I wrote in January that the AI infrastructure panic is largely self-inflicted: 75% of enterprises remain stuck in pilot mode, straining infrastructure with experiments that never reach production. That analysis still holds for the enterprise demand side. But the compute scarcity at the model provider level is a different phenomenon. This is not organizational chaos; this is real production workloads exceeding what anyone built capacity for, precisely because the technology started delivering measurable value.
OpenAI's CFO Sarah Friar put it directly: they are making tough trades on what not to pursue.
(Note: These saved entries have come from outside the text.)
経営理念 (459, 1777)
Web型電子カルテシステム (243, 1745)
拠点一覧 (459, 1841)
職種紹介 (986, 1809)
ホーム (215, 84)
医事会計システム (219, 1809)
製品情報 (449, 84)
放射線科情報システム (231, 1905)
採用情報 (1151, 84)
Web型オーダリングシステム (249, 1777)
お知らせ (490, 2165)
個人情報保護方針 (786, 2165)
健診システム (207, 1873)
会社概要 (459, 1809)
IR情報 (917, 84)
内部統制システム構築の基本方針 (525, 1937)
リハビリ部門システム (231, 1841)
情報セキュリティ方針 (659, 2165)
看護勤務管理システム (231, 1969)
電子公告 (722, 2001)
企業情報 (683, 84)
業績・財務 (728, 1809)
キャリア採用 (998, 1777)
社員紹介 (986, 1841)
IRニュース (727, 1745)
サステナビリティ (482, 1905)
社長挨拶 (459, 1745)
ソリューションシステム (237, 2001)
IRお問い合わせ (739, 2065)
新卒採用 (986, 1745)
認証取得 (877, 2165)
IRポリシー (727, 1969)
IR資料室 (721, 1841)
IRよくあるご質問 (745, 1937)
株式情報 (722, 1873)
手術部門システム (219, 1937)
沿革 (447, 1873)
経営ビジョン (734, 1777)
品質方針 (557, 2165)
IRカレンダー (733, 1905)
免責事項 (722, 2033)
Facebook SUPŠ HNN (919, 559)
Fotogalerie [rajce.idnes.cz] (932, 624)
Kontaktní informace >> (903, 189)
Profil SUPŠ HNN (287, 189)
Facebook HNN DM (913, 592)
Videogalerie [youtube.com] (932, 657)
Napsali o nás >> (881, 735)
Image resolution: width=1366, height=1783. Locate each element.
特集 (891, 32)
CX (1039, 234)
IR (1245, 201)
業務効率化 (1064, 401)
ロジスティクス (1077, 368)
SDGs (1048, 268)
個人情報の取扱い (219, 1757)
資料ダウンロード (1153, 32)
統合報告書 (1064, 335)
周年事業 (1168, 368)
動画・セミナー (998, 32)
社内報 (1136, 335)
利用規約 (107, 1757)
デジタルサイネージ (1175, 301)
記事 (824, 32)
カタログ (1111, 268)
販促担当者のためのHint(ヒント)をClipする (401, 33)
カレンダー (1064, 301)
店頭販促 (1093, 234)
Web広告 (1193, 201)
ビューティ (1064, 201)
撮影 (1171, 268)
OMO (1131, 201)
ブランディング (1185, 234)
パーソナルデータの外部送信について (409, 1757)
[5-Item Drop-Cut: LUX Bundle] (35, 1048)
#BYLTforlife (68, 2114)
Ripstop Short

OpenAI shut down Sora, its video generation product, entirely: web and app access ends April 26, with the API following in September. When a company kills a product to reallocate GPUs, the shortage is not theoretical.
The Counterargument: This Is Growing Pains
The charitable read is straightforward: demand spiked, supply is catching up, and this is a temporary adjustment period. The market is building capacity at unprecedented speed. New data centers, custom silicon (Google TPU, Amazon Trainium), and competition from AMD and startups like Groq will eventually close the gap.
There is real evidence for this. Anthropic, Google, and Amazon are all investing tens of billions in infrastructure. Nvidia's next-generation chips promise significant efficiency gains. The 90-day trailing uptime of 98.95% is a snapshot, not a permanent state. Energy infrastructure, while constrained today, is expanding.
This argument is probably right on the supply side. The compute gap will narrow.
But the prioritization framework that emerged during the shortage will not reverse.
What the Rationing Actually Reveals
When investment banks allocate IPO shares, oversubscribed deals do not go to retail investors. They go to institutional clients who provide ongoing revenue and long-term relationships. When airlines overbook flights, the passengers who get bumped are not flying business class. Scarcity does not create hierarchy; it exposes the hierarchy that was already there.
AI companies needed individual developers and enthusiasts to drive adoption, build the ecosystem, create the word-of-mouth that made these products ubiquitous. That strategy worked spectacularly. But the revenue model was always enterprise. The 95% of AI pilots that never reach production are not the revenue base; the 5% that do, run by companies spending seven figures annually, are.
For developers, the practical implication is clear: designing around a single provider's consumer tier is now a known risk. I have written about the vendor monoculture risk that forms when organizations collapse their AI dependencies into a single relationship. Multi-provider architectures, local model capabilities for latency-sensitive workloads, and graceful degradation across providers are not over-engineering. They are the rational response to a market that just told you where you fall in the priority stack.
The compute shortage is real. The rationing is rational. And the hierarchy it revealed was always the business model. The only new information is that now everyone can see it.